I spent the day listening while working at the computer, of course beset by gremlins. The RCA cable you see in the picture decided to fail this afternoon, making a horrific buzz. I thought, "Oh no, what broke now?" But it was just the cable.
The amp's sound is pretty nice. It's nice and rich, not too lean. I like that. It might sound a bit too "boisterous" for my room. I might add a few dB more NFB, to bring the gain back into line with my attenuator's taper. This is my first time giving gNFB a fair chance. It's not as evil as the triode purists made it seem. Just don't add too much, that's all...

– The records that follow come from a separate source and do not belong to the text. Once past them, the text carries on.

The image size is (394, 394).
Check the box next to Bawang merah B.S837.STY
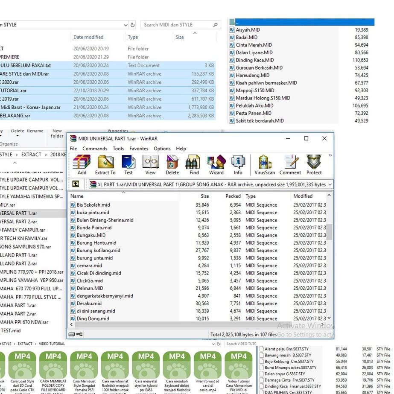coord(262,355)
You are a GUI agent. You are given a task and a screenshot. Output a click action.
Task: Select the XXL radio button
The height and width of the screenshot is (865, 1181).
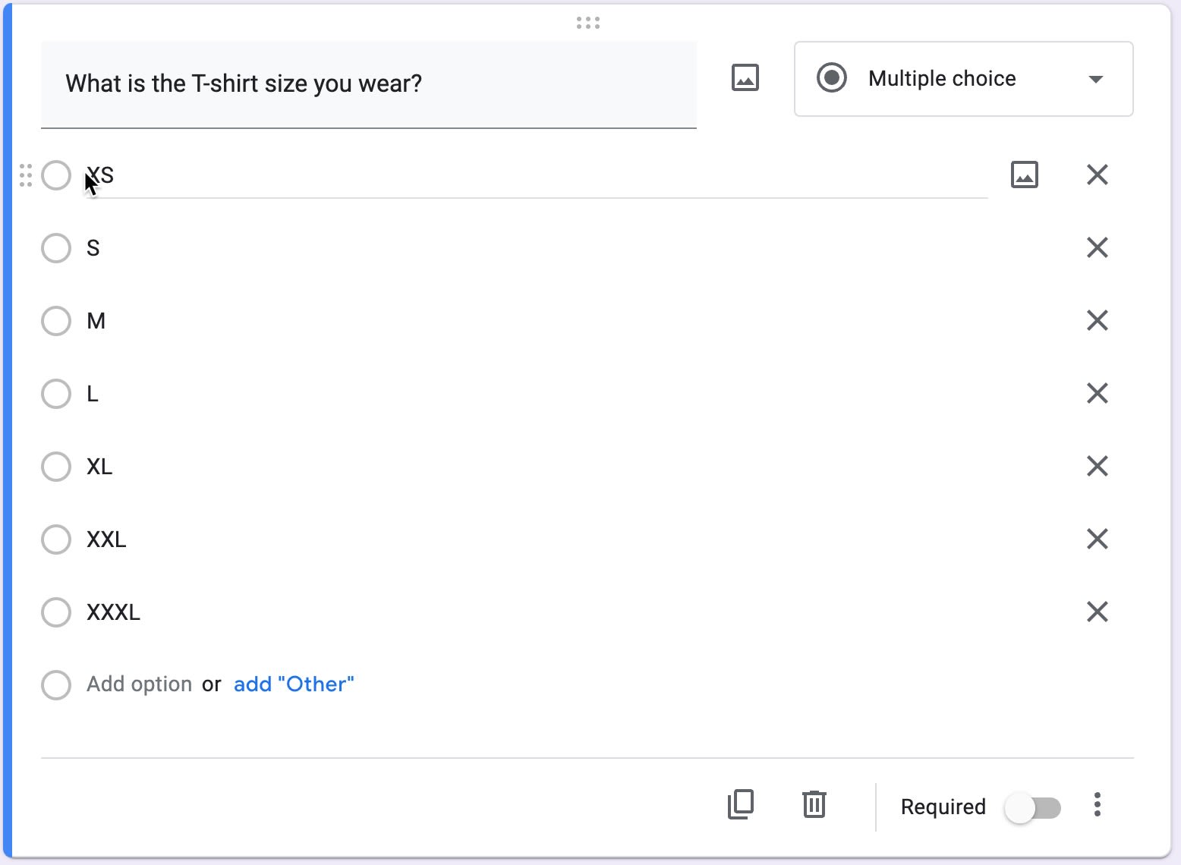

I tried a little experiment and put a pair of 12AU7's (oh no!) in place of the 12AT7's. The 12AU7's mu of about 20 is a third of the 12AT7's, so I guess the gain in the LTP phase splitter circuit would be about 7, instead of the 12AT7's measured in-circuit gain of 21. The 12AU7's sounded good in there too.

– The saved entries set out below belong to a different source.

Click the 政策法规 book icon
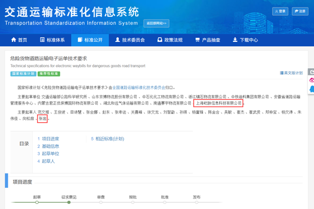Viewport: 314px width, 209px height. pyautogui.click(x=160, y=40)
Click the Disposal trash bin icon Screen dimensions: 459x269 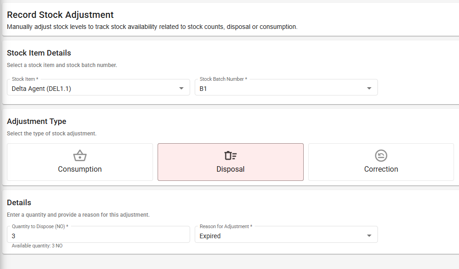tap(230, 156)
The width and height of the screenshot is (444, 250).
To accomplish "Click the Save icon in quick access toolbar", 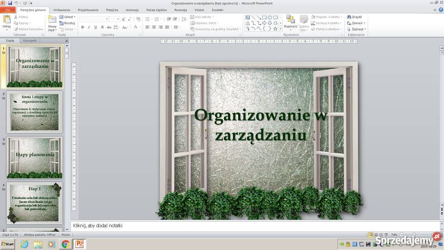I will pyautogui.click(x=10, y=3).
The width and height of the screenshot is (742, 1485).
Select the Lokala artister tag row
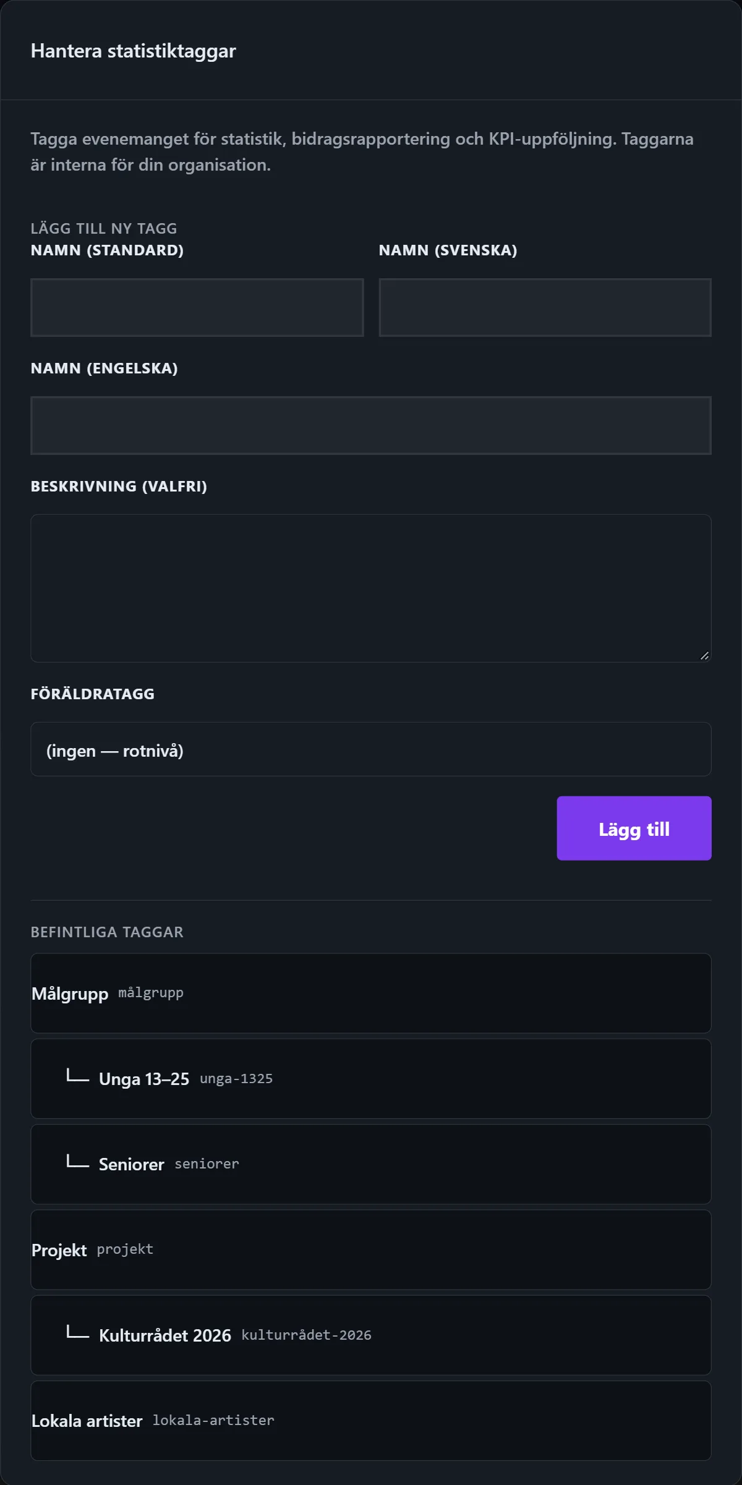(371, 1421)
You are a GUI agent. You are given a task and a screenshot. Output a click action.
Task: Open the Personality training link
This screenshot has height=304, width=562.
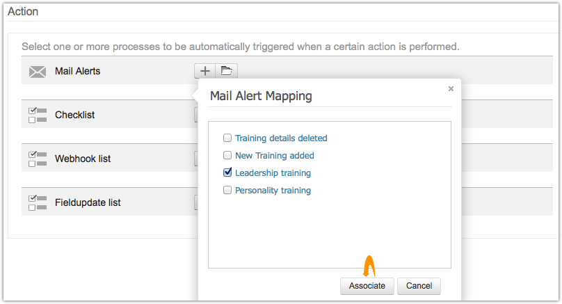point(273,190)
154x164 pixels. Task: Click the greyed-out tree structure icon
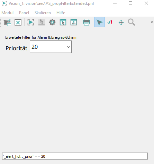pyautogui.click(x=42, y=22)
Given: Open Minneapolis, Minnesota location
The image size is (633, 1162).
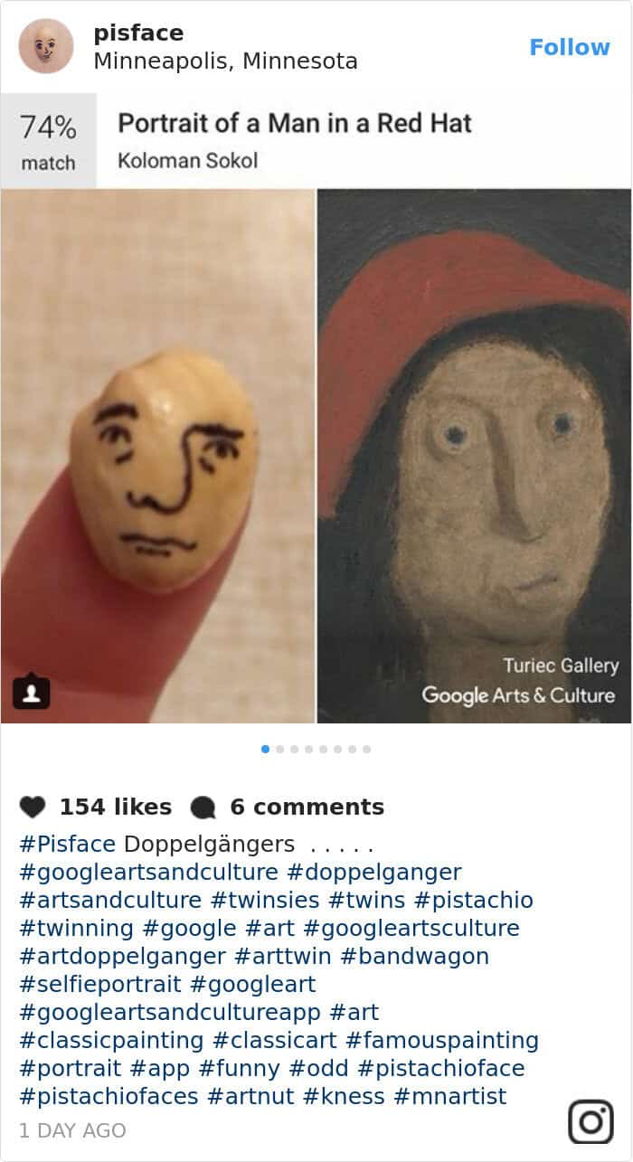Looking at the screenshot, I should coord(225,61).
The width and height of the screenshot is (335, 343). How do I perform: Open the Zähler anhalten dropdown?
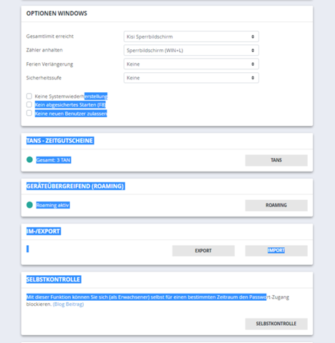pyautogui.click(x=191, y=51)
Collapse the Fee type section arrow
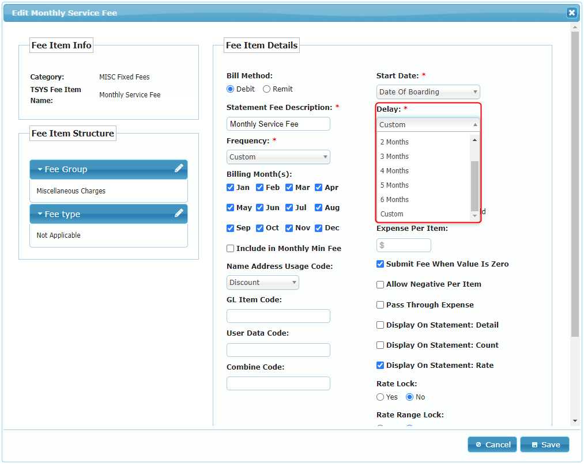Viewport: 584px width, 464px height. tap(40, 214)
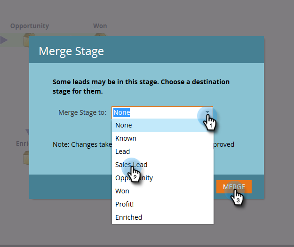Click the down arrow above Enriched stage
This screenshot has width=294, height=247.
click(27, 132)
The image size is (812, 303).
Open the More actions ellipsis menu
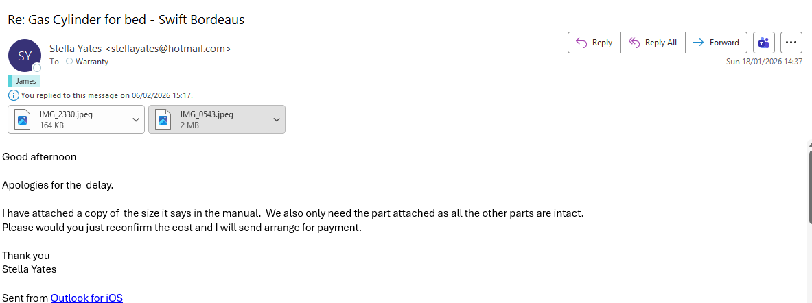[791, 43]
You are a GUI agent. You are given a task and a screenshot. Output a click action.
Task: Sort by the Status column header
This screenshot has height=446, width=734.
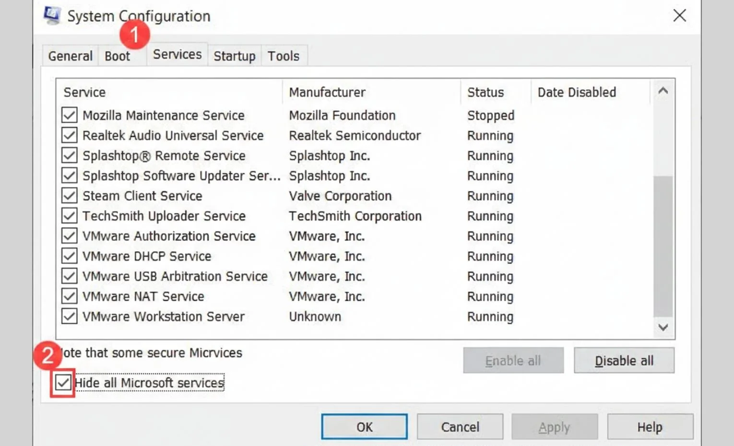496,92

Maybe I should rewire the heaters to the front sockets and put a pair of 6FQ7's in there. The op point would be a little less than optimal, but there should still be enough gain. Open loop, it might take more like 850mV peak input to reach full power, instead of the approx 200mV I measured with the 12AT7's. I think the 12AT7 has too much gain in this particular application, unless I put 9dB or more of gNFB around the amp. It works great that way, and I'm sure is objectively better. I just don't prefer that type of sound.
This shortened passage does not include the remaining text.